* **EXERCISE DIRECTIONS**: Continue the forum thread about phone-based contact tracing from the last comment shown.

* **READING TEXT**:
I mean, not only will this idea lead to the exact same mob mentality that has to put it mildly a disappointing history in the criminal justice realm, but it's not even useful.
posted by Homeboy Trouble at 5:10 PM on March 24, 2020 [9 favorites]


Wherever America creates a regulatory vacuum, capital fills it in. Maybe even forms government partnerships, where it can, if it is good for business or PR.
posted by They sucked his brains out! at 5:13 PM on March 24, 2020


See also privacy perserving alternatives for mobile phone based contact tracing. Singapore is doing this now with an app called Trace Together. Basically you are identified with a random ID but not your actual name / phone number. (Yes, a police state / spy agency could break this, but the intent is at least to provide anonymity.)
posted by Nelson at 5:20 PM on March 24, 2020 [5 favorites]


Aah. The New Normal.

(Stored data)
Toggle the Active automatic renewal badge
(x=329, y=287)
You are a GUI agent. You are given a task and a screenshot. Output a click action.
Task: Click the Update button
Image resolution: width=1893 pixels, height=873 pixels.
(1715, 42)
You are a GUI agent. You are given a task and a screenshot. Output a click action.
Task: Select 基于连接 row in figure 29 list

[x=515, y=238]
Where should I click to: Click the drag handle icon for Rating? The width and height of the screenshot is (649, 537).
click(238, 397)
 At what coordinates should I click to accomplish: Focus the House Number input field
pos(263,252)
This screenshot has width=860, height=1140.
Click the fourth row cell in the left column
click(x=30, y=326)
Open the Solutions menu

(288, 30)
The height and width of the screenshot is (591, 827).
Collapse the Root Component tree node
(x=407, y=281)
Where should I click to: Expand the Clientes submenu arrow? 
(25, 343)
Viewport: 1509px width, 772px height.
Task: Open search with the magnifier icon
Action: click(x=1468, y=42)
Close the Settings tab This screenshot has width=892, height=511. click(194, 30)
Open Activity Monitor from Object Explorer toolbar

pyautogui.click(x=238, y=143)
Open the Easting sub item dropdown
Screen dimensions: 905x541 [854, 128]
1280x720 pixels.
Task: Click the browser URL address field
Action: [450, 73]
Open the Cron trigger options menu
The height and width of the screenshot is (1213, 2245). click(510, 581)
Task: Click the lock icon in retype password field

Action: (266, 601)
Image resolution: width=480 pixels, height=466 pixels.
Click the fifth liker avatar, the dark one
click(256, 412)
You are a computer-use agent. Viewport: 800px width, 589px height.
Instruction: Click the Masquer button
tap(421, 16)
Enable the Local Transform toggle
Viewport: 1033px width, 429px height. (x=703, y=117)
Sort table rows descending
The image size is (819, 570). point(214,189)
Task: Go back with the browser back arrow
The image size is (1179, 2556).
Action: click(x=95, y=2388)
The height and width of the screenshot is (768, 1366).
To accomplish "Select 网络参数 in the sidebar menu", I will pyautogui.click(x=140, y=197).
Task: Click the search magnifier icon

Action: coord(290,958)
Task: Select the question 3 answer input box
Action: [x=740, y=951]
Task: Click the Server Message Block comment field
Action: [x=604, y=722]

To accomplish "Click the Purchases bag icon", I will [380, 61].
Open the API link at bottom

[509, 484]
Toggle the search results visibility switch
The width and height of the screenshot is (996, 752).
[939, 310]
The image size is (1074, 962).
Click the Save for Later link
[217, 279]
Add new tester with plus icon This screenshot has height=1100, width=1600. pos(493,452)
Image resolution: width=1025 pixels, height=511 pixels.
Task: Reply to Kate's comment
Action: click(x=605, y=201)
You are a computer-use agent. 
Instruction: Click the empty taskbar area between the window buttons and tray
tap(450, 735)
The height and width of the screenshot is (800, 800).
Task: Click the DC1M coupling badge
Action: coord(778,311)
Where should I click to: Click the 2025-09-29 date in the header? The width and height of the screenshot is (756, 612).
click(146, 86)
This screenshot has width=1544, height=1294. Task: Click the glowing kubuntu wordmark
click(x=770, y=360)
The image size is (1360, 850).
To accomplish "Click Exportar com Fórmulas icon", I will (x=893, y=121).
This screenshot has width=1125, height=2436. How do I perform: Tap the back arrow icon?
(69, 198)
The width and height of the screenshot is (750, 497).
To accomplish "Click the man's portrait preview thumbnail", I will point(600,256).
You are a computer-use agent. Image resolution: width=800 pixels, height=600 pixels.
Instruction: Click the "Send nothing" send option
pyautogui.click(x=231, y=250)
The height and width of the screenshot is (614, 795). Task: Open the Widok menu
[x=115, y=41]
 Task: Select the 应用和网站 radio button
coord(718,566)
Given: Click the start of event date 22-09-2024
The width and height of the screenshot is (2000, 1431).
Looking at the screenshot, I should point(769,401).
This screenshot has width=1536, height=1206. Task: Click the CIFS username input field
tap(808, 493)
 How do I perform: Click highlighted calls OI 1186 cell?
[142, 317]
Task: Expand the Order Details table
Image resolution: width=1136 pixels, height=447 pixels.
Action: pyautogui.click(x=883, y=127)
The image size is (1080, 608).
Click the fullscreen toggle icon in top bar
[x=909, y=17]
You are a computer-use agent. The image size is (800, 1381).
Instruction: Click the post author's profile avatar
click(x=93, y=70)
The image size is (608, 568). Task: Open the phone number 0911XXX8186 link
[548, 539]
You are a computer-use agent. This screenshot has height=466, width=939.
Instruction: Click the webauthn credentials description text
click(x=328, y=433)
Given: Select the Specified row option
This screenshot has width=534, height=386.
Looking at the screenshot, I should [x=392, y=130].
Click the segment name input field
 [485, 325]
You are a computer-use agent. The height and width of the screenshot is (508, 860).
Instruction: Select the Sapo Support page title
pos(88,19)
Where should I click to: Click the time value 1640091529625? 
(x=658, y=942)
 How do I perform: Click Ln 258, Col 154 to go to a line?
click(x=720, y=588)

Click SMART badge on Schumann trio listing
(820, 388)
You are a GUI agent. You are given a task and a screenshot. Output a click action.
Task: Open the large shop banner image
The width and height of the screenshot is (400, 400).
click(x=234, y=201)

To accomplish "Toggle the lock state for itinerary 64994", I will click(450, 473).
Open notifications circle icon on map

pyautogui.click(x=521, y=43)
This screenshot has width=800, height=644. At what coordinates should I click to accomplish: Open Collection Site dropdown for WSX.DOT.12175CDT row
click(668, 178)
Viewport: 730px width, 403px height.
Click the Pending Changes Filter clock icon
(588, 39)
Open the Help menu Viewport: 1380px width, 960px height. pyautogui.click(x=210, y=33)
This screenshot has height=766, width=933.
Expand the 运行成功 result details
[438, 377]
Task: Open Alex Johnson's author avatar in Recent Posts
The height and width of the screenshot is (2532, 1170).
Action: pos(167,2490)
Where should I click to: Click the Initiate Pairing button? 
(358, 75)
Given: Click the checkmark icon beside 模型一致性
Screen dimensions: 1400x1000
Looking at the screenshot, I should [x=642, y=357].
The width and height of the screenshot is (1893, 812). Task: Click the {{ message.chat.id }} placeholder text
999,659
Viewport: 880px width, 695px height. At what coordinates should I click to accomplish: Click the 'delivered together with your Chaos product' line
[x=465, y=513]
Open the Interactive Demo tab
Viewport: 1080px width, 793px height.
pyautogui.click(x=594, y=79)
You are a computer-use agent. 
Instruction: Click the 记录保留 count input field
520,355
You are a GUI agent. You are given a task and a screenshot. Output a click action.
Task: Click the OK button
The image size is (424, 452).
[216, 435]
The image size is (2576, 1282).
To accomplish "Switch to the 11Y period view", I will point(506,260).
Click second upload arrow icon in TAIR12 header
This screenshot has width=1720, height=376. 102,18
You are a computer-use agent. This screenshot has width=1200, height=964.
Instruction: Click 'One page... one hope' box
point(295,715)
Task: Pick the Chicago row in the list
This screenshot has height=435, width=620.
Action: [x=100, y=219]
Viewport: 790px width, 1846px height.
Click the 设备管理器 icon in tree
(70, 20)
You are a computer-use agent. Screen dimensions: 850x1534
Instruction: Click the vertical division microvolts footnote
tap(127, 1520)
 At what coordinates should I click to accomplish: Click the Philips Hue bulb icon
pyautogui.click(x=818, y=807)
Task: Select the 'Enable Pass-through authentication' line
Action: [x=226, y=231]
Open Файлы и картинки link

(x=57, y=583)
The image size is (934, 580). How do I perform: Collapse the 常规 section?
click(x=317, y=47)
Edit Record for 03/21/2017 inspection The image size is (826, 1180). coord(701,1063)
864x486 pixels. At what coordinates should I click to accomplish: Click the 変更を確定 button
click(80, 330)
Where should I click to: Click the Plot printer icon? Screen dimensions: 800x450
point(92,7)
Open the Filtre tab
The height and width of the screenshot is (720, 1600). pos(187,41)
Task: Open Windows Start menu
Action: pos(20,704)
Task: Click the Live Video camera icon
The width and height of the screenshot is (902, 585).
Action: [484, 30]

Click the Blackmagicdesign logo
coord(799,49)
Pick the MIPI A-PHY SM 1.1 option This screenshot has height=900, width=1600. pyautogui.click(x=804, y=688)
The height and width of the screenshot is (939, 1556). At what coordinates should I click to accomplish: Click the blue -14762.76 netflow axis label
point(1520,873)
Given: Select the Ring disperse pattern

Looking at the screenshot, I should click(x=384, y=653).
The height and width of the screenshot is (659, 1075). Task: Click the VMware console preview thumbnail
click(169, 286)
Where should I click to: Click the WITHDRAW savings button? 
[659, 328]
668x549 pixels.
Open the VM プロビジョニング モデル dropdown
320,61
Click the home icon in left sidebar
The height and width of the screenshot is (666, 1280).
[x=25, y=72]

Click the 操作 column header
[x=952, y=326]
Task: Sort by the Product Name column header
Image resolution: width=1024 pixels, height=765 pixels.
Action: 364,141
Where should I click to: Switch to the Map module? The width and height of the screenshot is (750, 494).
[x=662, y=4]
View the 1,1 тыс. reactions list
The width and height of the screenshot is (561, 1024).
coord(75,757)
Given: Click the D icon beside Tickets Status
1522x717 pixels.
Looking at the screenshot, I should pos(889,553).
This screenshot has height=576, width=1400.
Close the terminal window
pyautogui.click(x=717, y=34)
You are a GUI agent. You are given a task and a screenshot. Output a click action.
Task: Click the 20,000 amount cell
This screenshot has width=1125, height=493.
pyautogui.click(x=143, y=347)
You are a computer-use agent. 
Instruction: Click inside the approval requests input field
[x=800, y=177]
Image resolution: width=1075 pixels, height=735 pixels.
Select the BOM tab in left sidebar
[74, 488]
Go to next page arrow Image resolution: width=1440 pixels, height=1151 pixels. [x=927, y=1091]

* **EXPECTED ANSWER**:
posted by Jode at 5:21 PM on March 24, 2020 [1 favorite]


Peter Watts … predicted massive surveillance infrastructure being rolled out to combat a constant threat of deadly pandemics

Maybe less predicted, more gave people ideas. Our cultural fixation on dystopian sci-fi may being giving us what we wish for.
posted by scruss at 5:21 PM on March 24, 2020 [2 favorites]


John Smith in your area is infected and extremely virulent. Is that guy on the elevator with you John Smith? Is the guy delivering your groceries? Is the guy who sat coughing on that park bench 5 minutes ago but left before you got there and you've never seen?

I'm guessing the idea is to help the authorities do contact tracing to identify people for testing and isolation, rather than for the general public to use like some kind of anti-Tinder.
posted by swr at 5:36 PM on March 24, 2020 [1 favorite]


There has been discussion of opt-in options where you can have your data stored locally on your phone and then if you are determined to be positive for Covid-19, only then share that info with the relevant local agency (Dept of Health might be already overloaded, I'm not sure what other public agencies would want to take this on).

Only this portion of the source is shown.